> **Input data**:
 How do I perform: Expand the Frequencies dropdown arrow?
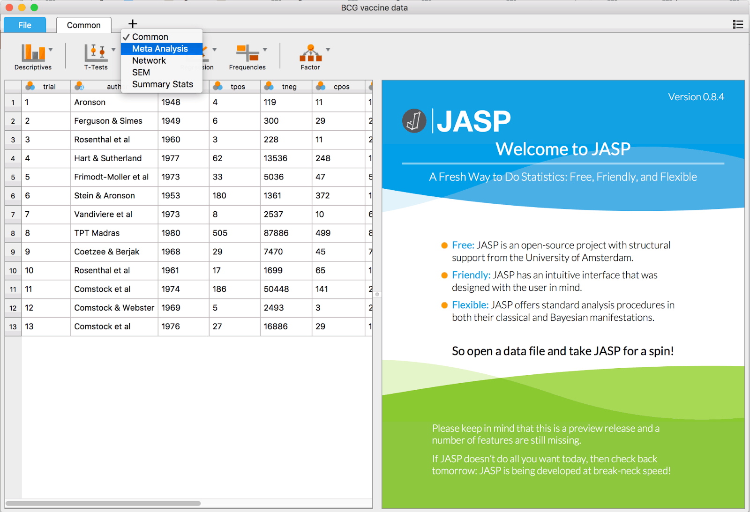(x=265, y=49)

...

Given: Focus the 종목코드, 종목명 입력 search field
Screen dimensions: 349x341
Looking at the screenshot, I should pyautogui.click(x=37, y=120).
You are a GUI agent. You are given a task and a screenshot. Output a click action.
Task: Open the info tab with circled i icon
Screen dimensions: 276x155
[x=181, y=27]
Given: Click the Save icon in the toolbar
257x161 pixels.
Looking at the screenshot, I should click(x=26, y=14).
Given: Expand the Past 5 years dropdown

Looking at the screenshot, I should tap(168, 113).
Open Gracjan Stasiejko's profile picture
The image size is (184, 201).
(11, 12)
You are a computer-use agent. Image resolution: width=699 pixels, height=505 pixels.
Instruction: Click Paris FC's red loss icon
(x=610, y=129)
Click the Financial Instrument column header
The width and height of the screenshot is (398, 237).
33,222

--

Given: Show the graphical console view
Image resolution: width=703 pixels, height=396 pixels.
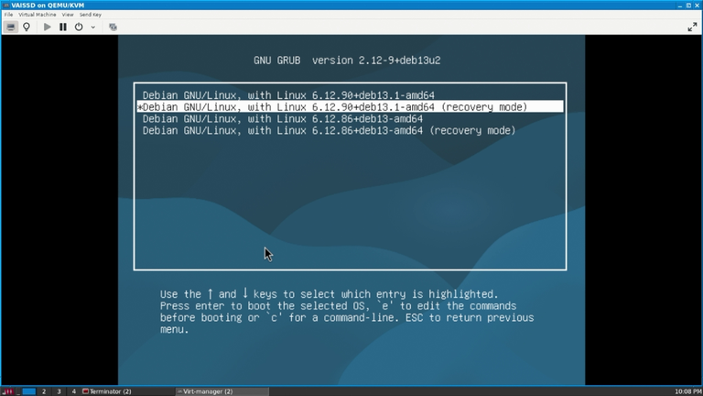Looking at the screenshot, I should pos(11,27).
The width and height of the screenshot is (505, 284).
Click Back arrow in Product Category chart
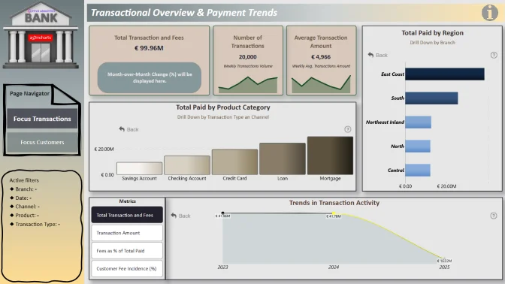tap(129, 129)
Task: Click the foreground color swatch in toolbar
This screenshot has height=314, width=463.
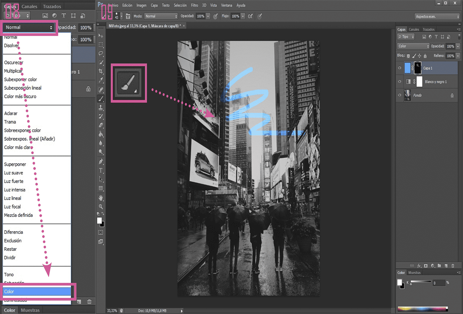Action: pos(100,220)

> **Required work**:
In the entries above, find each line containing the string "agent" and copy it.

> **Answer section**:
You are a GUI agent. You are given a task and a screenshot. Output a click action.
You are a computer-use agent. Image resolution: width=699 pixels, height=505 pixels.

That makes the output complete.